Гуров не сомневался, что этот человек вполне способен осуществить произнесенную угрозу. Пальцы сильнее стиснули рукоятку не раз проверенного в бою «штайра».
– Выбор всегда есть, Кулак…
– Да? И какой же? Зона? Вернуться обратно, не успев толком ощутить воздуха свободы?
– Ты сам виноват.
– Я ничего не сделал, полковник…
– Так уж и ничего? – Голос Крячко прозвучал уже откуда-то из-за спины Кулака, но тот даже не обернулся. Все внимание парня было сосредоточено на Гурове и его возможных действиях. – Вчера мы нашли четыре трупа, один из которых принадлежит твоему другу Виктору Ляпушеву. А здесь, сегодня… Я уверен, что дело не ограничивалось только этим типом с пробитой шеей. Плюс полыхающие останки частного строения. Как это не вписывается в мои представления о том, что человек не сделал ничего предосудительного, Кулак.
– Это была самооборона, – глухо откликнулся Ружаков. – На меня нападали, и я защищался. Это естественно. Или по вашим ментовским законам выходит, что человек скорее должен подставить свою башку под пулю, чем совершить нечто противоречащее нормам российского законодательства?
Гуров не смог сдержать набежавшей на лицо улыбки. Что-то подсказывало ему, что Кулак говорит сейчас искренне. Однако он не становился от этого менее опасным и не переставал быть в глазах оперативников обычным матерым преступником.
– Как ты заговорил, Кулак… Красиво! Что еще нам споешь?
– Еще? Еще скажу, полковник, что во вчерашней перестрелке на мне вообще нет крови. Я не произвел ни одного выстрела. Так же, как и Расписной. У меня и оружия-то при себе не было…
– Зато оно есть сейчас, – Гуров качнул головой. – Опусти его, Кулак. И мы все спокойно обсудим. Ты знаешь, я человек без предубеждений и при необходимости могу судить поступки вашего брата объективно. Расскажи нам, что произошло.
Ружаков колебался. Его обычно бледное лицо слегка покраснело от напряжения. По большому счету, он не мог опровергнуть доводы полковника Гурова. Последний действительно был известен ему как человек справедливый и рассудительный. Возможно, сейчас судьба подавала Ружакову единственный шанс и единственную надежду на более или менее благополучный исход. С другой стороны, он ни на минуту не забывал о том, что любой представитель власти и правопорядка для него лично – потенциальный враг. Представитель иной человеческой расы. По уровню мышления, по жизненным приоритетам, по мировоззрению… Классический враг.

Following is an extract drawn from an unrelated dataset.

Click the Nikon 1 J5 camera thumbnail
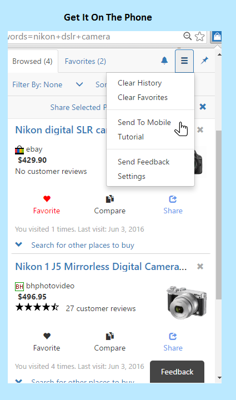This screenshot has height=400, width=236. click(x=187, y=303)
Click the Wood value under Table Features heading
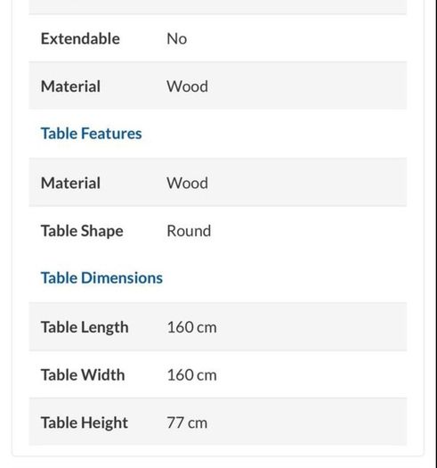The height and width of the screenshot is (468, 437). click(187, 183)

Гуров понял его колебания. Он всегда был неплохим психологом и, исходя из своего жизненного опыта, знал, как ему следовало поступить в подобной ситуации. Затравленному волку лучше всего показать дружелюбно протянутую руку. Продемонстрировать отсутствие враждебности. И тогда дикое животное почувствует это и перестанет скалиться. Полковник опустил руку, и дуло его «штайра» равнодушно уставилось вниз на мокрую притоптанную траву. Мышцы лица и тела мгновенно расслабились. В глазах появилась усталость и равнодушие.